◆ WHAT IS EXPECTED
Go to the line containing "Task: Click the 帮助 link" in the records below and print it and every following line exactly, on through the line containing "Click the Save floppy disk icon", then stop.

◆ INPUT FOR THIS TASK
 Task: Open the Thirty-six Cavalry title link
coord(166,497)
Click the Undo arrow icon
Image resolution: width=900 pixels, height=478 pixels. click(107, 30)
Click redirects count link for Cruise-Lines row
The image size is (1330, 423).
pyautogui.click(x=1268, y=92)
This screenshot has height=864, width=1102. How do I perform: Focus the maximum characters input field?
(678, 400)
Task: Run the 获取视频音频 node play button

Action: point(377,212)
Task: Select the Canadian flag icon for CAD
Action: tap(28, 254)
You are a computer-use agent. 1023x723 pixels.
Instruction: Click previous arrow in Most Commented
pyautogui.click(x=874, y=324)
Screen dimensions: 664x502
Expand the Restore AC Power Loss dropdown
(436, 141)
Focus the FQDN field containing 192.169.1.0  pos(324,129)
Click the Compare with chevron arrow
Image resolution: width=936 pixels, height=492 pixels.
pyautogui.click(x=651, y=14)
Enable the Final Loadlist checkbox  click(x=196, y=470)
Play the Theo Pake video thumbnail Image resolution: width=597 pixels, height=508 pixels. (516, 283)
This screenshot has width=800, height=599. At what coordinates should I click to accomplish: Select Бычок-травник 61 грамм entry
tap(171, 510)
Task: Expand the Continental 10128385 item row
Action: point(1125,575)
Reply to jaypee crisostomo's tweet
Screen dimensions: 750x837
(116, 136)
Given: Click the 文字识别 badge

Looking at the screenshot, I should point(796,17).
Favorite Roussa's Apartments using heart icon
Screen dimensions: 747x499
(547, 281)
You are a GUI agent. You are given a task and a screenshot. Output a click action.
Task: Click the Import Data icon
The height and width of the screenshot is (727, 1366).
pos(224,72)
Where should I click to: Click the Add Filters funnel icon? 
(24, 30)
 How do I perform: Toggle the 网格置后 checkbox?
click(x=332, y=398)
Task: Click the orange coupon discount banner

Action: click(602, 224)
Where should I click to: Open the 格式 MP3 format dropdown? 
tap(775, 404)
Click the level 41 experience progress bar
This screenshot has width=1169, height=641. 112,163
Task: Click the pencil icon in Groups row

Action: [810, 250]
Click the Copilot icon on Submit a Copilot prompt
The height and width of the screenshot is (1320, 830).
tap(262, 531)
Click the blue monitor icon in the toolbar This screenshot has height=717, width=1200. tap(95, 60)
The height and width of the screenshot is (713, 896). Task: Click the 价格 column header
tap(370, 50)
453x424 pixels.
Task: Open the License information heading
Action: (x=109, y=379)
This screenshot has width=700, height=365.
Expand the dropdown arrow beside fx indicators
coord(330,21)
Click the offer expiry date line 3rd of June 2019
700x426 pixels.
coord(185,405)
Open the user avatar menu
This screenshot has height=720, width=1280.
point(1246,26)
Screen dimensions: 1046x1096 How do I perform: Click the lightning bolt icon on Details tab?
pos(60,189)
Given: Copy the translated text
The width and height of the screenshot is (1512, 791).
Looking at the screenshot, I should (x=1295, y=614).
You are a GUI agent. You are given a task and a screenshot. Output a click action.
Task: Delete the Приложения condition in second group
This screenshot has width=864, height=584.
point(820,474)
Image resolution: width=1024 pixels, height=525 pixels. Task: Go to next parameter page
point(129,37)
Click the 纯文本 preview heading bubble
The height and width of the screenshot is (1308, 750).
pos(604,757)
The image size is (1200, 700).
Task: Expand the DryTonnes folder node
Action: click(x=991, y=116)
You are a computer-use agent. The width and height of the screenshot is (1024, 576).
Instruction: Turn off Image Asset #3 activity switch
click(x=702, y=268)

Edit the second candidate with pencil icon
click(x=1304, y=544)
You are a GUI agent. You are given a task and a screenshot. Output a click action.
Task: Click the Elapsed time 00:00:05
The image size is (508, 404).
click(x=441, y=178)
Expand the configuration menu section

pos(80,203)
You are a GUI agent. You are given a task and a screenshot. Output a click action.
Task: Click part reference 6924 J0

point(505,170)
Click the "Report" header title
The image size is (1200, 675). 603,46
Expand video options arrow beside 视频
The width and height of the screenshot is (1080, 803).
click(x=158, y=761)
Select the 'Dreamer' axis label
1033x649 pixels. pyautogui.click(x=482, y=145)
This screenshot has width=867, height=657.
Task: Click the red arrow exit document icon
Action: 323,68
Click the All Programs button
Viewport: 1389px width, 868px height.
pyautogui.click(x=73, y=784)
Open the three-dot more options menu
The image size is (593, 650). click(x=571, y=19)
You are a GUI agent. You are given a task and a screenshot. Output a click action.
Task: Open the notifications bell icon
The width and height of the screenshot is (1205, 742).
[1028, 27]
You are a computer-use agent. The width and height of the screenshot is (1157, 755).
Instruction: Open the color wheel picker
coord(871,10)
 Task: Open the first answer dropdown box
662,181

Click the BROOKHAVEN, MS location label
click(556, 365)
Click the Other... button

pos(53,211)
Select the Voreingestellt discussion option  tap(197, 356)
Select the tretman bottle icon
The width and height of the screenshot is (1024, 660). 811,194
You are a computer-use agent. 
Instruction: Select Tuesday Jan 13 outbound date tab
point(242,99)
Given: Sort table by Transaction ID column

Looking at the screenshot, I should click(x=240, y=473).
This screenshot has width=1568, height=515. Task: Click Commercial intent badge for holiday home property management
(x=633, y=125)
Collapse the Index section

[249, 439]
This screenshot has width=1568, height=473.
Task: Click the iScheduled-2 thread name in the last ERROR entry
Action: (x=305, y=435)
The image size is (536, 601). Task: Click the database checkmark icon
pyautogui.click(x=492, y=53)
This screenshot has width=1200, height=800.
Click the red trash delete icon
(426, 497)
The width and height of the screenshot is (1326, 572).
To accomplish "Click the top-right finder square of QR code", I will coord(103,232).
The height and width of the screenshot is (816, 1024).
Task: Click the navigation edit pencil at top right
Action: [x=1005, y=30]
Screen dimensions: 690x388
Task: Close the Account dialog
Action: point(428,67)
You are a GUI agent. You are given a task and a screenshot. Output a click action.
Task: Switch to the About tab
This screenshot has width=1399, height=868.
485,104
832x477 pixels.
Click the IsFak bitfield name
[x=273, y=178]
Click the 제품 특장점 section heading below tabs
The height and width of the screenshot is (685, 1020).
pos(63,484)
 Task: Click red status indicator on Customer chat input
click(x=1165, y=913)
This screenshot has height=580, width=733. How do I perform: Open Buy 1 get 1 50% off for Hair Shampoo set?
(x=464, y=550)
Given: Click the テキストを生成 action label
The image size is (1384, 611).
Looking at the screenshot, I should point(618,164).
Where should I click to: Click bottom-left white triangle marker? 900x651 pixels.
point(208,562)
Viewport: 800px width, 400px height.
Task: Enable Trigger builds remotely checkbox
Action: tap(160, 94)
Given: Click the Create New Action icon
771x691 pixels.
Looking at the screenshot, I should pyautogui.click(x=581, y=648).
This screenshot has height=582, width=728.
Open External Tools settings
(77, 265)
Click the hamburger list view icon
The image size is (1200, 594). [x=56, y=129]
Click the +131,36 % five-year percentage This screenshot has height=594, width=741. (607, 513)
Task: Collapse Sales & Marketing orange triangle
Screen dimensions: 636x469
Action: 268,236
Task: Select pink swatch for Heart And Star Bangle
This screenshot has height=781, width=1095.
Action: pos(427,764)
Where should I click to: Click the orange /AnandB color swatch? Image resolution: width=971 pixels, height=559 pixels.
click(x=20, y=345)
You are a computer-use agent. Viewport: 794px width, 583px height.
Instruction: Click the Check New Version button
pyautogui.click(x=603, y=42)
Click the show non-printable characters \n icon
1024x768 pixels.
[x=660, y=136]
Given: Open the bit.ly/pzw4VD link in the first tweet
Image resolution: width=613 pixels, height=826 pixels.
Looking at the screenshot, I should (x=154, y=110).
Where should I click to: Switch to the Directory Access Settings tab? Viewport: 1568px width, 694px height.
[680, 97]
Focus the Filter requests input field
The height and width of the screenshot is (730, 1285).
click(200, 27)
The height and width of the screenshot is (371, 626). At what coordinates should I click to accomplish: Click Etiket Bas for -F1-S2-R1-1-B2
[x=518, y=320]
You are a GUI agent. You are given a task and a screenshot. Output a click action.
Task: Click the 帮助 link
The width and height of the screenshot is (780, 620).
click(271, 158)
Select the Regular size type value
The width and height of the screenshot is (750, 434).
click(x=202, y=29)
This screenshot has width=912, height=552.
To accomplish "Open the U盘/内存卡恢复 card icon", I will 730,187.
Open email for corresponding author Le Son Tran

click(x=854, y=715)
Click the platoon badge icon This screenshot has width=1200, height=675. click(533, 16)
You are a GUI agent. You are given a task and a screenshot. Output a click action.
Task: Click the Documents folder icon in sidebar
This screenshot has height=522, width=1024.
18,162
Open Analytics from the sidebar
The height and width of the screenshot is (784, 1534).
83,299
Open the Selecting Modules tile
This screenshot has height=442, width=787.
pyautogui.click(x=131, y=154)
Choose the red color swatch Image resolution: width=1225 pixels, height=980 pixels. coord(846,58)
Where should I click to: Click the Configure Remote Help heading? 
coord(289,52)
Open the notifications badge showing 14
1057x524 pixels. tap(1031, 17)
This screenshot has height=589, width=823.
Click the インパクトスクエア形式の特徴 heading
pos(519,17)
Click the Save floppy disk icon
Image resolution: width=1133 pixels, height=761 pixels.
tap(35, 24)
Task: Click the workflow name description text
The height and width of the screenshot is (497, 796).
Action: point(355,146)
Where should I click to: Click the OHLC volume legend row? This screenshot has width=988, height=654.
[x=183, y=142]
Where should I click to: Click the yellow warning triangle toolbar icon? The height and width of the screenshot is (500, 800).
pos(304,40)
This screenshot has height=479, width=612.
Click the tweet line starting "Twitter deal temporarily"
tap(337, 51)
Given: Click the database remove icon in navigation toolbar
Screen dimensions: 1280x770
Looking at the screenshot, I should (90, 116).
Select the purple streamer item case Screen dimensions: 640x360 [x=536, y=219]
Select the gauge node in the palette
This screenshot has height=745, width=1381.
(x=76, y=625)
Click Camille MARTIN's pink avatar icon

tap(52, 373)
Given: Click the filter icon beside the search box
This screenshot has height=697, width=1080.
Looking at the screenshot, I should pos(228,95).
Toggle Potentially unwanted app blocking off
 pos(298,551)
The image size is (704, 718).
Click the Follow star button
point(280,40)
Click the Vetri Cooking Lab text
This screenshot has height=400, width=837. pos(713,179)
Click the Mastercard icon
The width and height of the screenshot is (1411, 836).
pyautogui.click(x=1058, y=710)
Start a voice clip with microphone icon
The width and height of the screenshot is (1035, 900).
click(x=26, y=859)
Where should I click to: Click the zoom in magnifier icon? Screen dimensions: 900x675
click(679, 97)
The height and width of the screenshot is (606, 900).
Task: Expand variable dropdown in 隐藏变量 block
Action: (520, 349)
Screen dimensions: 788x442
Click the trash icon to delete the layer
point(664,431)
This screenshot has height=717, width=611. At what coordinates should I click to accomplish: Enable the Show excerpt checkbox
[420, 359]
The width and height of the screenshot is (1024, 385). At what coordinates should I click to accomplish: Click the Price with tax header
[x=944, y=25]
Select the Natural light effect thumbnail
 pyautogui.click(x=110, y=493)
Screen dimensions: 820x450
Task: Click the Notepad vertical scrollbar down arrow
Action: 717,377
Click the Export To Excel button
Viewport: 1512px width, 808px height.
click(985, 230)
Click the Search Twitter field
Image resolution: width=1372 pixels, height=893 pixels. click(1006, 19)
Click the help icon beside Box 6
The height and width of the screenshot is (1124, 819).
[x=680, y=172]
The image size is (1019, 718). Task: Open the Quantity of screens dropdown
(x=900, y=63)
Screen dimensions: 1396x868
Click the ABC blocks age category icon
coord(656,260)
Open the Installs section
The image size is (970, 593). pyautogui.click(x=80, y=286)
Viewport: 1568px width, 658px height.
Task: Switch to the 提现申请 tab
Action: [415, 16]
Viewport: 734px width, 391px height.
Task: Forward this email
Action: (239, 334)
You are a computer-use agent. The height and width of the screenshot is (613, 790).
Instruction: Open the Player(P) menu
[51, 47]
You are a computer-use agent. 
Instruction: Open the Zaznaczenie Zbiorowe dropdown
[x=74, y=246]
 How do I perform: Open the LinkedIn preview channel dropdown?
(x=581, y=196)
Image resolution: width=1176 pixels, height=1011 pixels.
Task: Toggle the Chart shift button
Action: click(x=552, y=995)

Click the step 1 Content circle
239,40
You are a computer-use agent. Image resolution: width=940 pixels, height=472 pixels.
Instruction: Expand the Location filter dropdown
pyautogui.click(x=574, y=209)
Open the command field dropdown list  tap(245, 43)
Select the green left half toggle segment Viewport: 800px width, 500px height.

◆ EXPECTED OUTPUT
Task: Click the 帮助 link
The width and height of the screenshot is (780, 620).
click(271, 158)
Select the Regular size type value
The width and height of the screenshot is (750, 434).
click(x=202, y=29)
This screenshot has width=912, height=552.
To accomplish "Open the U盘/内存卡恢复 card icon", I will 730,187.
Open email for corresponding author Le Son Tran

click(x=854, y=715)
Click the platoon badge icon This screenshot has width=1200, height=675. click(533, 16)
You are a GUI agent. You are given a task and a screenshot. Output a click action.
Task: Click the Documents folder icon in sidebar
This screenshot has height=522, width=1024.
18,162
Open Analytics from the sidebar
The height and width of the screenshot is (784, 1534).
83,299
Open the Selecting Modules tile
This screenshot has height=442, width=787.
pyautogui.click(x=131, y=154)
Choose the red color swatch Image resolution: width=1225 pixels, height=980 pixels. coord(846,58)
Where should I click to: Click the Configure Remote Help heading? 
coord(289,52)
Open the notifications badge showing 14
1057x524 pixels. tap(1031, 17)
This screenshot has height=589, width=823.
Click the インパクトスクエア形式の特徴 heading
pos(519,17)
Click the Save floppy disk icon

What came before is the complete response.